Wednesday 22 January 2014

Social housing not social cleansing



 Newham women occupied a showhome inside the East Thames housing association building, where they held a party. There isn’t room for parties at the temporary hostel they live in, so they decided the HA would be a good venue:

As one of the mothers says in the video at the housing office:
“Stop making people homeless. Stop making kids miss school. It’s not fair. You get to go home to your nice homes, while people here are struggling. People are here crying (they were – a woman in the office was crying, because she was homeless and trying to sort that out). They’re stressed, depressed. It’s not right. You’ve got a place here where you’re meant to help people. You’re meant to help people. You’re not helping people.”
That’s it in a nutshell, really.
At the moment, these young women live in Newham’s Focus E15 foyer – a hostel which has about 16 flats for young parents and about 210 flats across the complex. It’s supposed to be temporary accommodation. I’ve written about theconcerns the women have about the health standards at the hostel - the mothers say there are rats, mice and problems with mould and ventilation. Some of the children in the hostel are as young as three months. I’m having something of a bloody battle with the council and HA myself about this. More on that topic soon.
The women’s options for permanent housing are not good. They are having to deal with so many of the problems that face people who are either on low incomes, or benefits (surely, too, these must also increasingly be problems for people who are on reasonable incomes. Nobody is securely housed unless they own something freehold).
Their options are these:
The women can try to find social housing in a borough which has 24,000 people on its waiting list and recently changed its allocations policy to prioritise ex-servicepeople and people in work over people not in work.

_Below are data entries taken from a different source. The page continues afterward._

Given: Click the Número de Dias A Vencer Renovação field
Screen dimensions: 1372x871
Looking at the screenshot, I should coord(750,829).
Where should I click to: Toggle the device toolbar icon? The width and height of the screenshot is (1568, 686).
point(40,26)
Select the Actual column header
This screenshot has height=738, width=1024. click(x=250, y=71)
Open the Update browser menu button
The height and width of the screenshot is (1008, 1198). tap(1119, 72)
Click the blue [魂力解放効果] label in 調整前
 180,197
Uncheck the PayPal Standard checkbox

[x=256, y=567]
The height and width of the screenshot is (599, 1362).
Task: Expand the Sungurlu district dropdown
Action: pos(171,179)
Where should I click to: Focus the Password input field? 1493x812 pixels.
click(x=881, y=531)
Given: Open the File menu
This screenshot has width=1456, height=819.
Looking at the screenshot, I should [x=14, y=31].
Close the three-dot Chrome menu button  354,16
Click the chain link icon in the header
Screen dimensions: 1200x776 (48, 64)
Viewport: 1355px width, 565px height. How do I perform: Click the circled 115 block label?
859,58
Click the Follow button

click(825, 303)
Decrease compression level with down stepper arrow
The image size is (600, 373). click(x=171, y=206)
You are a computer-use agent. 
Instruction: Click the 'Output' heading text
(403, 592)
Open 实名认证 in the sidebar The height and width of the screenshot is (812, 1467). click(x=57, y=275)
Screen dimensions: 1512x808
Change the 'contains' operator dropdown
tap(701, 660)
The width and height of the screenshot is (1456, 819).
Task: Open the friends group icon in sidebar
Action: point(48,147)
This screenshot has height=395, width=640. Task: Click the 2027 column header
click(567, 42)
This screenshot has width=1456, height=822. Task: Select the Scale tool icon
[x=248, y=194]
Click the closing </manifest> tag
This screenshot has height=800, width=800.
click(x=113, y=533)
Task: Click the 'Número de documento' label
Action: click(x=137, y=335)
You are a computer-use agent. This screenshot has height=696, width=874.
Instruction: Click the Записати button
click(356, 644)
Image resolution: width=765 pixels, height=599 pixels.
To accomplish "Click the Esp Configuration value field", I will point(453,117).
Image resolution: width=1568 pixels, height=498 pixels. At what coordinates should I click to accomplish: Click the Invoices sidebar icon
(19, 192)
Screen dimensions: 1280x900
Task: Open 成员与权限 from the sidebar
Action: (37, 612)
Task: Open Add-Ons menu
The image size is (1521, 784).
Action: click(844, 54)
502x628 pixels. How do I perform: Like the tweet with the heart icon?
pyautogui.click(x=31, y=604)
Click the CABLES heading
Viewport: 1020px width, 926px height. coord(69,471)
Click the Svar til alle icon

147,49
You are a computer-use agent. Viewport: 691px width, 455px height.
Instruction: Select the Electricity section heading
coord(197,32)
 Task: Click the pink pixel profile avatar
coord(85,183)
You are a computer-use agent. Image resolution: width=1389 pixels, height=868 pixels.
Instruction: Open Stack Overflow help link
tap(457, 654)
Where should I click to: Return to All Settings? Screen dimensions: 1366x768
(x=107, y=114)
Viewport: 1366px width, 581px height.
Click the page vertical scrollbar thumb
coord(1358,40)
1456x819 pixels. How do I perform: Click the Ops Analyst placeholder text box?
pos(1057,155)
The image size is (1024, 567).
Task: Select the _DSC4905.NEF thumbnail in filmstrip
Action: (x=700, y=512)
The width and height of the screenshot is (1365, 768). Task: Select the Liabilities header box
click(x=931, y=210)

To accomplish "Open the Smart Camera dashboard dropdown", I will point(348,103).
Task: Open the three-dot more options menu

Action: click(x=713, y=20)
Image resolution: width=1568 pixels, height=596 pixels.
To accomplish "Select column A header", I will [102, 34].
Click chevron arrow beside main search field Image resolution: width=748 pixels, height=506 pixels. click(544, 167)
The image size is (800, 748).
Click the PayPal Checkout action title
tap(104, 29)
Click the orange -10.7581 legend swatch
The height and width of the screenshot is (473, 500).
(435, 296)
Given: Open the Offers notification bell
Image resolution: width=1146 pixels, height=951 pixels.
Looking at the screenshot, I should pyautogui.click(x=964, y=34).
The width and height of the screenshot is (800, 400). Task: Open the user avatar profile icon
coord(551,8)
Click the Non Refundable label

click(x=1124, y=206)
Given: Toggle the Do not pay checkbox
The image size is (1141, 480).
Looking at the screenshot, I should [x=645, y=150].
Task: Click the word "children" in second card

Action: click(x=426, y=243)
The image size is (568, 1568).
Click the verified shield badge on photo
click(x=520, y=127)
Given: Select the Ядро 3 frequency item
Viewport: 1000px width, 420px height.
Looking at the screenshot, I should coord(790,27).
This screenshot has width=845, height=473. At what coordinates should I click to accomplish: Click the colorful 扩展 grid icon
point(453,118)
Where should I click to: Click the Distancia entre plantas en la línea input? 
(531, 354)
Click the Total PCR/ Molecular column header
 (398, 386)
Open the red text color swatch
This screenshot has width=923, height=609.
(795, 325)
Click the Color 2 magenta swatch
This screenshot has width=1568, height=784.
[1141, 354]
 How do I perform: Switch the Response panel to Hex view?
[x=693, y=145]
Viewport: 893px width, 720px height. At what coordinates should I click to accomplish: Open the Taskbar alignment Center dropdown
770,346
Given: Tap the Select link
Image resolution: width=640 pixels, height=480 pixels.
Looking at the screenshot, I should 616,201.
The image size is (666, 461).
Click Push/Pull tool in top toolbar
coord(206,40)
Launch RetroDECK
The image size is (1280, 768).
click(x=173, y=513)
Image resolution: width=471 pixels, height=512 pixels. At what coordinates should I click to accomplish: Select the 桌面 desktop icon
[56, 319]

So that isn’t much of an option.
Or they they can hope to be housed in private accommodation – in an era where private landlords like Fergus and Judith Wilson are asking their housing benefit tenants to leave because, as Fergus Wilson loftily informed the Guardian recently: “”All the landlords will tell you that there is so much default now with housing benefit tenants that you are just simply better off with somebody working.” Mothers like Jasmin Stone have told me that they’ve run up big phone bills calling around private landlords and letting agents – to no avail. So that option isn’t much of an option either.
The other option is that Newham will house the women many miles out of the borough – miles away away from the family members who could provide childcare while the women worked. Places like Hastings, or Birmingham, are often suggested as possibilities. Except I wonder if they are. I spoke to Jeremy Birch, leader of Hasting council last week. The facts are that Jeremy Birch is not keen on taking people who are benefits generally. He can’t stop London boroughs housing people in Hastings’ private rental sector, but he made it very clear that he wasn’t happy to know that was happening:
“We’re a deprived community in the south east, who are trying to reduce the amount of benefit dependency in our own borough. While we welcome anyone who wants to come to Hastings to move here, we are not happy that we would be taking further people who were benefit dependent. That is putting extra pressure on the services that we’ve got in the town.”
He also said – and this is important – that the council had specific housing projects which excluded people who were not in work.
I’ve got a lot more to post on this, but I’ll say for now that this is a very important campaign. We all deserve housing – and this campaign is proving that people are going to have to put up a hell of a fight for it. This is an era of monumental inequality and the political class is thumbing its nose at anyone who isn’t part of that class. MPs happily house their horses in heated stables courtesy of the taxpayer and expect taxpayers to fund their tennis court repairs and housing upgrades and sales. They watch a show about people with nothing and encourage the world to laugh. Clean, warm, decent housing is a right – and not just for horses. Councils and Housing Associations should not be surprised to see people turn up in their offices who refuse to leave without an answer.
Another important point: At the occupation, a lot of people who were waiting in the housing offices to hear about their own housing options joined in conversation with these mothers. Connections were made. One woman who’d been waiting in the queue even started to cry – she revealed that she was homeless. Another woman who had a young baby with her said she’d been told she’d be sent to Birmingham, miles away from anyone she knew.
Other people who were waiting in the queue cheered and applauded when the protestors arrived and explained their campaign for housing. So many people are affected by this. People everywhere, with nowhere secure to live.